Vertically pointing Ka-band radar measurements are used to derive fall velocity–reflectivity factor ( V t = a Z e b ) relations for frozen hydrometeor populations of different habits during snowfall events observed at Oliktok Point, Alaska, and at the Multidisciplinary Drifting Observatory for the Study of Arctic Climate (MOSAiC). Case study events range from snowfall with highly rimed particles observed during periods with large amounts of supercooled liquid water path (LWP > 320 g m−2) to unrimed snowflakes including instances when pristine planar crystals were the dominant frozen hydrometeor habit. The prefactor a and the exponent b in the observed Vt Ze relations scaled to the sea level vary in the approximate ranges 0.5–1.4 and 0.03–0.13, respectively (reflectivities are in mm6 m−3 and velocities are in m s−1). The coefficient a values are the smallest for planar crystals (a ∼ 0.5) and the largest (a > 1.2) for particles under severe riming conditions with high LWP. There is no clear distinction between b values for high and low LWP conditions. The range of the observed Vt Ze relation coefficients is in general agreement with results of modeling using fall velocity–size (υt = αDβ ) relations for individual particles found in literature for hydrometeors of different habits, though there is significant variability in α and β coefficients from different studies even for a same particle habit.

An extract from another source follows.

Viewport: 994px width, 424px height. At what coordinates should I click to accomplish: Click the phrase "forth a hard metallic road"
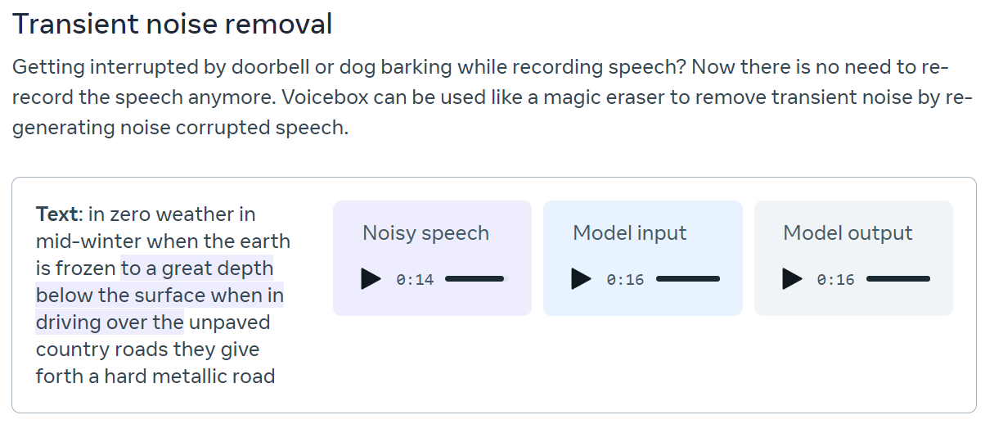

Correspondences among coefficients in the Vt Ze relations for particle populations and in the individual particle υt D relations are analyzed. These correspondences and the observed Vt Ze relations can be used for evaluating different frozen hydrometeor fall velocity parameterizations in models.

Significance Statement

Frozen hydrometeor fall velocities influence cloud life cycles and the moisture transport in the atmosphere. The knowledge of these velocities is also needed to enhance remote sensing of snowfall parameters. In this study, the relations between fall velocities and radar reflectivities of snowflakes of different types and shapes are quantitively analyzed using observations with vertically pointing radars.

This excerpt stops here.